Jess and Ryan Weaver of Elkhart, Indiana, can’t qualify for a mortgage. The couple have a household income of around $70,000 per year, four kids age 7 and under — and $200,000 in combined student loan debt. That makes their total debt high compared to their income — a red flag for lenders.
Jess and Ryan, who went to Bethel College in Mishawaka, Indiana, aren’t unusual. They’re part of a growing group of graduates who are delaying major life milestones because of their student loan debt, according to a 2015 study by the Boston-based nonprofit American Student Assistance.
“When we first took out student loans, we couldn’t see the impact it was going to have later in our lives,” Jess says.
For others, like Cyndi and Rick Blalock of St. Charles, Missouri, student loan debt isn’t debilitating; it’s just a means to an end.
“We kind of just consider student loan debt the cost of doing business,” says Cyndi, who owns her own dental practice. She and Rick, a chiropractor, had $375,000 in student loan debt when they graduated in 2011. But with six-figure incomes and no kids, the couple was still able to purchase a home in 2014 through Health Care Family Credit Union, which offers mortgages specifically for healthcare professionals. And now, after years of aggressive payments, Cyndi and Rick have eliminated around $169,000 of their principal student loan balances.
Whether your student loan debt is paralyzing or just a pain, it’s possible to ease your burden so you can buy a home, have a family or start a business. Here are five ways to get started.
1. Switch to an income-driven repayment plan.
Income-driven repayment plans are one of several solutions the government offers federal student loan borrowers who are struggling with debt. These arrangements — which include income-based repayment, Pay As You Earn and the Revised Pay As You Earn plans — allow qualifying borrowers to cap their payments at a percentage of their income, and have their remaining debt forgiven after 20 or 25 years of payments.
Given their income and their four kids, the Weavers qualified for an income-based repayment plan that currently allows them not to make payments on their $100,000 in federal student loan debt.
The couple has to reapply for the plan every year, and if their income increases, they may have to start making monthly payments. But as long as they qualify for income-based repayment – no matter what their monthly payment is – their remaining federal student loan balance will be forgiven at the end of their repayment period.

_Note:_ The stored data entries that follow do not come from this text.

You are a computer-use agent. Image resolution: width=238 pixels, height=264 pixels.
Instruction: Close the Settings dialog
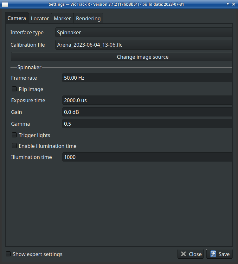(x=190, y=254)
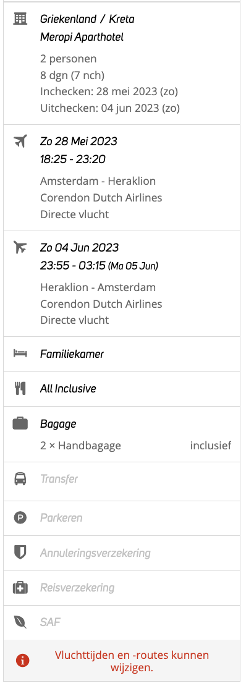
Task: Click the 2 × Handbagage line
Action: pos(80,446)
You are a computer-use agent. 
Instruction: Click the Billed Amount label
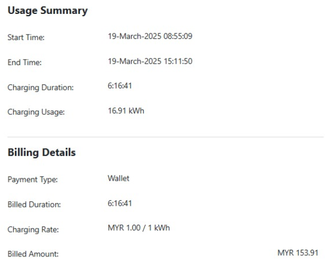coord(33,254)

They still pay around $900 per month toward their $100,000 in private student loans. Loans taken out from a private lender, rather than the government, aren’t eligible for federal repayment plans.

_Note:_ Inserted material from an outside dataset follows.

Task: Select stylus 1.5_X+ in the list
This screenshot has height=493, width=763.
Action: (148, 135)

2. Take advantage of student loan forgiveness programs.
The government offers federal borrowers who’ve worked for the government or a nonprofit for 10 years full student loan forgiveness. Another federal program partially forgives federal student loans for teachers who work in low-income public schools for five years. You can maximize the amount you’ll save through these programs by making payments on an income-driven repayment plan.

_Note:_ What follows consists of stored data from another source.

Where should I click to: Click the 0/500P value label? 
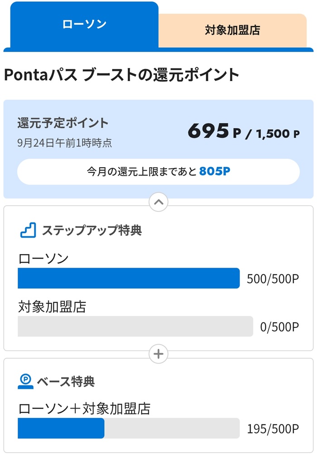279,327
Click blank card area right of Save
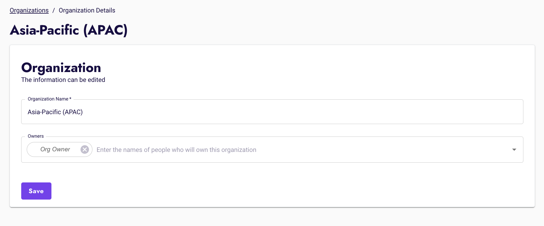544x226 pixels. coord(262,191)
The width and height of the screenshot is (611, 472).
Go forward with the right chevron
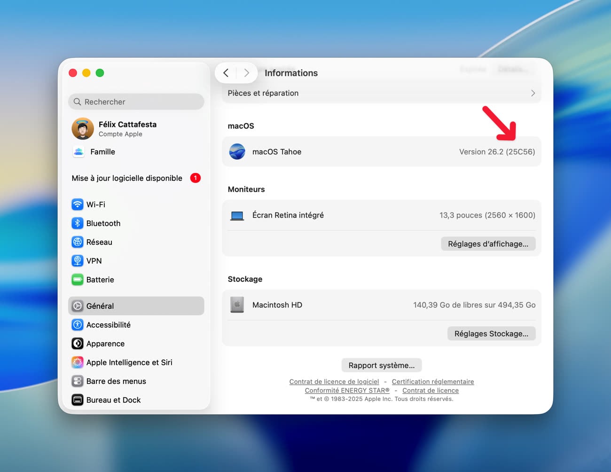[x=246, y=73]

3. Defer your loans if you can; ask for forbearance if you have to.
Deferment and forbearance are both programs that allow certain borrowers to temporarily stop making monthly loan payments. The government allows borrowers to defer their federal loans if they’re facing an economic hardship, going back to school or serving in the military; it grants forbearance to borrowers with medical issues or other financial challenges.
If you have certain types of federal loans, you won’t have to pay interest during deferment, but all loans accrue interest during forbearance. Some private lenders offer deferment and forbearance, but their programs aren’t typically as generous as the federal government’s.
Rick Blalock opened his chiropractic clinic shortly after graduation and didn’t turn a profit right away. That qualified him for two years of loan deferment. His loans still accrued interest, but he used the cash he saved on monthly payments to build his business.
“Cash flow was so important,” he says. “When you’re starting a new business from scratch, it’s hard to get a bank to give you a loan.”
4. Consider student loan refinancing.
You can lower your interest rate by refinancing your student loans, whether they’re federal or private. However, bear in mind that refinanced federal loans become private and no longer have federal borrower protections and benefits, including access to income-driven repayment plans, forgiveness programs, deferment and forbearance.
5. Let your employer help repay your debt.
An increasing number of employers, including PricewaterhouseCoopers and Fidelity Investments, are contributing to employees’ student loan payments. A March 2016 NerdWallet study found that borrowers can save more than $4,000 in interest by taking advantage of this perk.
Even if your employer doesn’t officially offer to help repay your student loans as part of your compensation, it doesn’t hurt to negotiate for it, says Kevin Fudge, manager of consumer advocacy and community affairs at American Student Assistance.
“You never know what’s possible until you ask,” he says.